我想了想:“就是那天給你打電話那個吧?”

在我們把話題越扯越遠的時候,門口呼啦呼啦停下好幾輛高档轎車,車剛一停穩,上面就開始往下卸人,整整下來二十人之後,齊齊的走進我們酒吧,門口那幾個穿西裝的剛想攔,就被一把槍頂著腦袋,被控制在墻角了。

打頭那個人帶了頂帽子,穿著墨綠色的風衣,個子很高,身材健碩。

他一走進酒吧,就開始到處找,最後把目標鎖定在正在吃包子的糖醋魚身上,長出了一口氣,把帽子一摘,風衣一脫,坐在沙發上,好像散了架一樣。

糖醋魚這時候咬著個包子走了過來:“爸,你來幹啥?”

來的人赫然就是那個有點神經質的淩大叔,糖醋魚她老爹,我準丈人。

我趕緊端過一杯研磨咖啡:“大叔,你這是幹啥啊?”

他的目光在我和糖醋魚身上轉了幾圈,一口喝完咖啡,然後站起身沖我說:“沒事,路過。先走了。”

陳胖子這時候坐起身,拿手一攔,指著門口還被槍指著的屬下說:“淩老大,你得給我個交代吧。”

淩大叔回頭看了看他,從懷裏掏出把槍頂住陳胖子的腦袋,而陳胖子也掏出把槍頂在淩大叔的胸口,兩個人都是一言不發,氣氛極其緊張。
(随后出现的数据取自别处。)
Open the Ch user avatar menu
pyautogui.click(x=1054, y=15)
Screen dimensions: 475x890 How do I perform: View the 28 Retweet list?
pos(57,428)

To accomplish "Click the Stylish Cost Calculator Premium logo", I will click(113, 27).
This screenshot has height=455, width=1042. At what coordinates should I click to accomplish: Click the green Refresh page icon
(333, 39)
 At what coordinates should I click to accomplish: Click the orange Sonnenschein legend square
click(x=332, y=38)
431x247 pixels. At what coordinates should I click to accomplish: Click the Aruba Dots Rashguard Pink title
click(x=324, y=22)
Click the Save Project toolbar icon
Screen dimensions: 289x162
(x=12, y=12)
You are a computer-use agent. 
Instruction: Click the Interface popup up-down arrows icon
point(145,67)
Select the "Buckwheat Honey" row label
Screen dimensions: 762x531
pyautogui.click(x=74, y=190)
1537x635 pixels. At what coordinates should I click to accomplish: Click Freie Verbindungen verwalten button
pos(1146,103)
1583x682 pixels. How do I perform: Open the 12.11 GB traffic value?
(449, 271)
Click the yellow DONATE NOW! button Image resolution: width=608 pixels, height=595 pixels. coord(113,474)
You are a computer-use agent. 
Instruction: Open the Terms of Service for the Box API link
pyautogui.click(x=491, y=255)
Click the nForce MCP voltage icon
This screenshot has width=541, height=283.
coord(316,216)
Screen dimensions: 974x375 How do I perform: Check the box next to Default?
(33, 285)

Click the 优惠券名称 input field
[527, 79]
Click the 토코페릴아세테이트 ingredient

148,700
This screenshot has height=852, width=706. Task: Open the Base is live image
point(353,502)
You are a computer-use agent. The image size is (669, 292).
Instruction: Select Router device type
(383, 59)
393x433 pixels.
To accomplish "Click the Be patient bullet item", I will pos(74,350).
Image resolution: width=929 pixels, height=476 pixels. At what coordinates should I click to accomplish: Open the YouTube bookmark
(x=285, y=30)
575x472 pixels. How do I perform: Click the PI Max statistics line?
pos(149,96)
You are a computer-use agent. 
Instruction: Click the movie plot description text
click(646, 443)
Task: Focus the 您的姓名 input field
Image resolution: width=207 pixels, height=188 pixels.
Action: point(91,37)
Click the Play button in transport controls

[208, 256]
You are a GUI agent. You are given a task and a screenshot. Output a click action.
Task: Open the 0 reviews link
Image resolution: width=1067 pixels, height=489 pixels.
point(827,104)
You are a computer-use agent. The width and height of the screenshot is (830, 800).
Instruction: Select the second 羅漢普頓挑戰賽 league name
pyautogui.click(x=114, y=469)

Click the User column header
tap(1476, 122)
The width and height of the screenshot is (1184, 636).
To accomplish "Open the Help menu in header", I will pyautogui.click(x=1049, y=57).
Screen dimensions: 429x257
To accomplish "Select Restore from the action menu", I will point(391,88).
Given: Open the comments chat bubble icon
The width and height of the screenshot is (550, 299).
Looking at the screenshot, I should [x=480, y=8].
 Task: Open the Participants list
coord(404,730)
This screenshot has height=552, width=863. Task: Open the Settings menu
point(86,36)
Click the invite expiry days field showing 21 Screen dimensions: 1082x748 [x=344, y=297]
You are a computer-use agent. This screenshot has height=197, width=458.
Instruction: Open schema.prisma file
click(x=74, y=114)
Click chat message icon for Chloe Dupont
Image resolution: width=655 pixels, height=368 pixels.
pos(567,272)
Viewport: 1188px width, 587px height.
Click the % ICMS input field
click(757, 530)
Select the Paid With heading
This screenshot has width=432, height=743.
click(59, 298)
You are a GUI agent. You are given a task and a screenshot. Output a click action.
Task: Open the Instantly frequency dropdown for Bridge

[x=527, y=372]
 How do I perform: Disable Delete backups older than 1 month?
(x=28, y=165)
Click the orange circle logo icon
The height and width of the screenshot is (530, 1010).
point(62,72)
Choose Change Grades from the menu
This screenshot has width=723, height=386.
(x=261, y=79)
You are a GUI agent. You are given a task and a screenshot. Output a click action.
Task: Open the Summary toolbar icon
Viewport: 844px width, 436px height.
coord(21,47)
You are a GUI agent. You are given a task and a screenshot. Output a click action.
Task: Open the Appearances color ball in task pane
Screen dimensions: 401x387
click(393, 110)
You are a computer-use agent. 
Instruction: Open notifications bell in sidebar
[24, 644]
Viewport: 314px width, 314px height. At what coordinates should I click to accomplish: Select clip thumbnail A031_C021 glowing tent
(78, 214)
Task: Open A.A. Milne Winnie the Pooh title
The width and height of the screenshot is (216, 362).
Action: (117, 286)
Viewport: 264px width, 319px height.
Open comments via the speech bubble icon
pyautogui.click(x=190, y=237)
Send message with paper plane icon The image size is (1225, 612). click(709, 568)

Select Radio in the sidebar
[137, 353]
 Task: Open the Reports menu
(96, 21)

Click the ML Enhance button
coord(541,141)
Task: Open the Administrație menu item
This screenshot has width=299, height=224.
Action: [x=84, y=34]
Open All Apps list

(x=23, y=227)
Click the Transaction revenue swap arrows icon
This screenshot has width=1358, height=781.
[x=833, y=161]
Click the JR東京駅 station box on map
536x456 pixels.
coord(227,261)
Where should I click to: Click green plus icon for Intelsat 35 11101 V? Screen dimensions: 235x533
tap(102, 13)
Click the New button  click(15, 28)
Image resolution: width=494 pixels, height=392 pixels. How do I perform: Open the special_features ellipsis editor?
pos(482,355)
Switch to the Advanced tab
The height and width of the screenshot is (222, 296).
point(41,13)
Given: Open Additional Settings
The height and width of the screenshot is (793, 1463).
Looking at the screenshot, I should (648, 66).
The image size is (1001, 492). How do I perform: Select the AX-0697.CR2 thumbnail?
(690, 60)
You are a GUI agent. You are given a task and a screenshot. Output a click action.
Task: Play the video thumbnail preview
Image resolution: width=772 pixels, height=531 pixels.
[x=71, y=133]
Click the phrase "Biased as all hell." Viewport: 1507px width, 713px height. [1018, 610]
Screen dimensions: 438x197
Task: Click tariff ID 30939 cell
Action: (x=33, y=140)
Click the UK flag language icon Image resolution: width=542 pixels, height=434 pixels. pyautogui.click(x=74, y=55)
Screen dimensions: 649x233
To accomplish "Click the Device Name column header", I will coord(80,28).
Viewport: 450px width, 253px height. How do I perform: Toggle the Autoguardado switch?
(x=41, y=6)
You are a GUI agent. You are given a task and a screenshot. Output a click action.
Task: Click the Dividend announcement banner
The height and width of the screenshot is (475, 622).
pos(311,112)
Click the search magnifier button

這時陳胖子突然收起槍,對著淩大叔一笑:“你這家夥還這德行,難怪老大當初揍你揍的那麽狠。”

淩大叔也把槍收了回去:“走,喝酒去。”

整個過程我們看得目瞪口呆,當看著他們兩撥人合並成一撥往外走的時候,我叫住了他們倆:“你們來是要幹什麽啊?”

他倆回過頭:“喝咖啡。”

小李子這時一個箭步沖了上去,手上拿著賬單:“先把帳給結了,陳胖子你的是十六,大叔你的就不用了,他給你付了。”小李子指著我。

他們走後,我沖著還在吃包子的糖醋魚道:“看著沒?可憐天下父母心啊。我賭他一晚上沒睡,大早上趕過來的,你沒見你老爹帶來的人還穿著短袖麽。”

糖醋魚咽下包子看我一眼,然後朝門口看看:“那你以後孝敬他一點唄,你遲早也得叫他叫爸的。”

我:“……”

看來那個變態的麒麟哥昨天隨便發一招全國都能感覺到了,這比中國電網覆蓋範圍都廣啊,難怪今天王老二沒來蹭飯,估計他現在正焦頭爛額的在擦屁股,我覺得還是趕緊去英國玩一圈,禍害禍害外國人,比在自己地盤當禍害的好。

我這時候看到正在收拾桌子的小月:“金花兒呢?”

小月嘿嘿一笑:“大早上就出去了,說是要買點東西到飛機上吃。”

糖醋魚沖我一跺腳:“超過八公斤算走私啊,你看你,到哪都這麽沒譜兒。”

我摸了摸鼻子:“這事兒,跟我沒多大關系吧。”

機票本來是說明天送來,可剛過晌午,七張機票和我們的旅行護照就辦好了,更誇張的是為了我們七個人,糖醋魚不知道哪個叔特意成立了一家旅行社,全部手續十五小時內辦好,看這效率,辦這事兒的人最少在日本被壓迫了三十年以上,不然就算是強迫症也沒迫的這麽厲害的。

機票是連號的,這就說明,我們這七個人必然有一個得單獨坐,本來大家都毫無意外的認為是母楊雲的時候,小月把那張獨票給了老狗。

老狗接過票,默默無語兩眼淚,糖醋魚走到他身邊:“要不,讓我相公跟你換?”

“別,別,這挺好。”老狗一聽,攥緊手裏的票,搖頭不同意糖醋魚的提議。

母楊雲在我們分機票的時候,提著大包小包的走了進來,裏面全是那種五毛錢一包的小零食,還有各種各樣的膨化食品。

我撕開一包往嘴裏塞:“你怎麽凈買些垃圾食品呢?坐飛機不讓帶。”飛機上讓帶不知道我也不太清楚,我坐過飛機,可也沒帶過這些玩意啊。

“我就愛吃這個,嫌棄你別吃,飛機上不讓帶?”母楊雲也撕開一包往嘴裏塞。